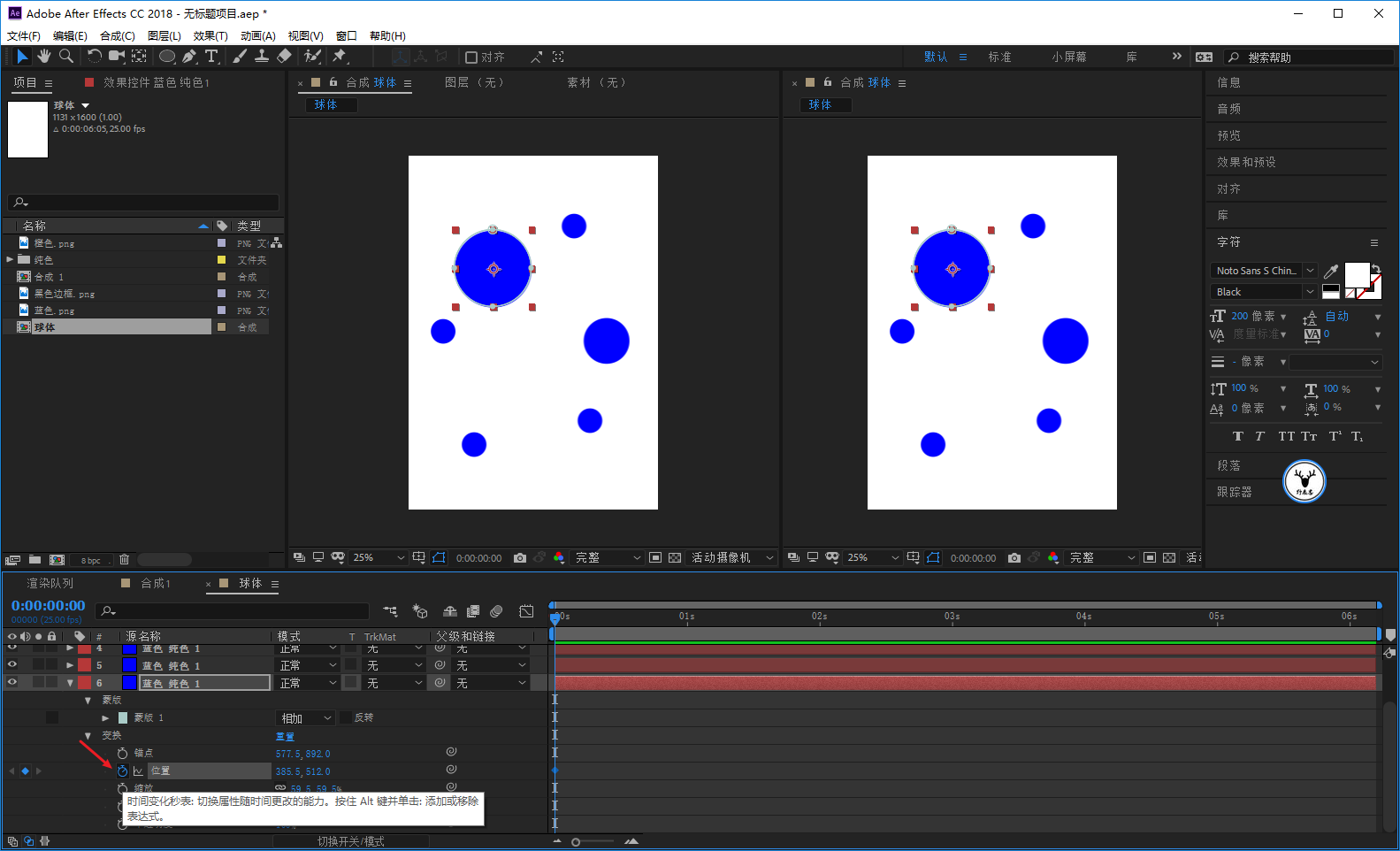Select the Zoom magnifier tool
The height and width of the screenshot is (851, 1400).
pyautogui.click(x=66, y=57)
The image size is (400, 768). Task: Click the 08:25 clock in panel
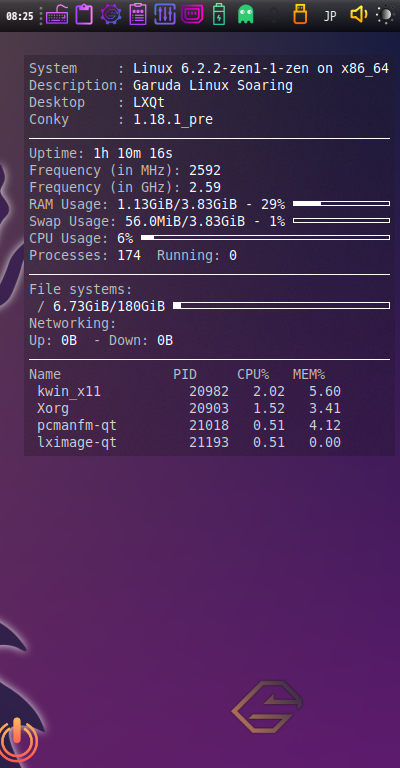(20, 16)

## Instructions for the task
What you output must be exactly the lines from the line with "The image size" through the last line of the listing, pictures excluded.

## Reply to the task
The image size is (400, 768). Task: Click the 08:25 clock in panel
(20, 16)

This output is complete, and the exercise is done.